Did you know that heroin addiction and related overdose deaths have almost tripled in the United States since 2002? It’s a major public health issue, not least because heroin use is associated with increased risk of diseases and infections such as HIV, Hepatitis C and kidney disease. It’s clear that heroin addiction has some kind of effect on the human immune system, and that effect needs to be understood if we are to develop effective disease treatments for chronic users. But it’s been difficult to nail down thus far because users typically exhibit a range of unhealthy lifestyle choices and dabble in other drugs at the same time.
One long-standing theory is that heroin induces inflammation in the body, which is a precursor to all kinds of nasty diseases and ailments including cancer, heart disease, and even neurological disorders. This theory was borne out in tests on heroin-treated lab mice, but couldn’t be confirmed because the results of animal studies cannot necessarily be applied to humans. Now a team of researchers from the University of Rochester and associated institutions have published the results of a clinical trial on human subjects, and it turns out the inflammation theory is correct.
The trial involved 38 participants, half of whom were active heroin users plucked from a syringe exchange program who had injected heroin within the preceding 72 hours. These participants were screened for both HIV and Hepatitis C to make sure any observable effects could be fully attributed to heroin use. The other half were healthy control subjects. Blood was taken from both groups and analyzed to identify differences in a range of immunological markers.
The researchers found significant differences in the amount of protective antibodies between the groups, and an increase in certain toxins known to cause inflammation among the heroin users. They also noted increased levels of certain types of ceramides — a bioactive lipid (fat) molecule — in the heroin users. Ceramides normally contribute to the regulation of the immune system, but at higher levels they are known to drive inflammation.

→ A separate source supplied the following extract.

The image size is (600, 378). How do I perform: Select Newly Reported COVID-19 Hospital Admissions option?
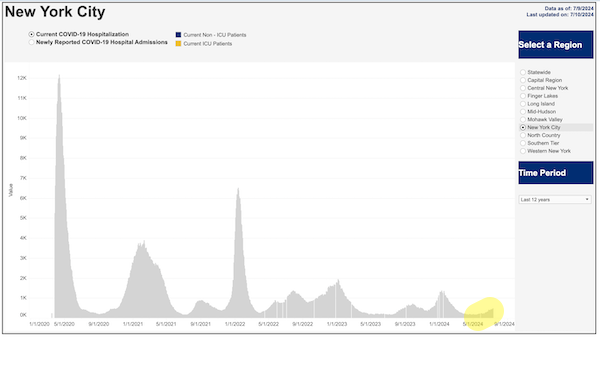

With the inflammation theory confirmed, the goal for researchers is now the development of better medical treatments. The study authors suggest exploring anti-inflammatory interventions for heroin users, which “may yield broad health benefits for this growing population.” It sounds like a case of treating the symptom rather than the problem; a reactive measure that ignores the underlying issue (i.e. heroin addiction itself).
But that’s another field of research entirely, and doesn’t diminish the value of helping active users. For example, it’s known that the immune-suppressing effects of heroin can last up to two years, which means even addicts who go cold turkey and maintain their abstinence are left vulnerable to disease and infection for quite some time afterwards. If the findings of this study can lead to better treatment of heroin-induced inflammation, it will give former users the support they need to return to full health as quickly as possible.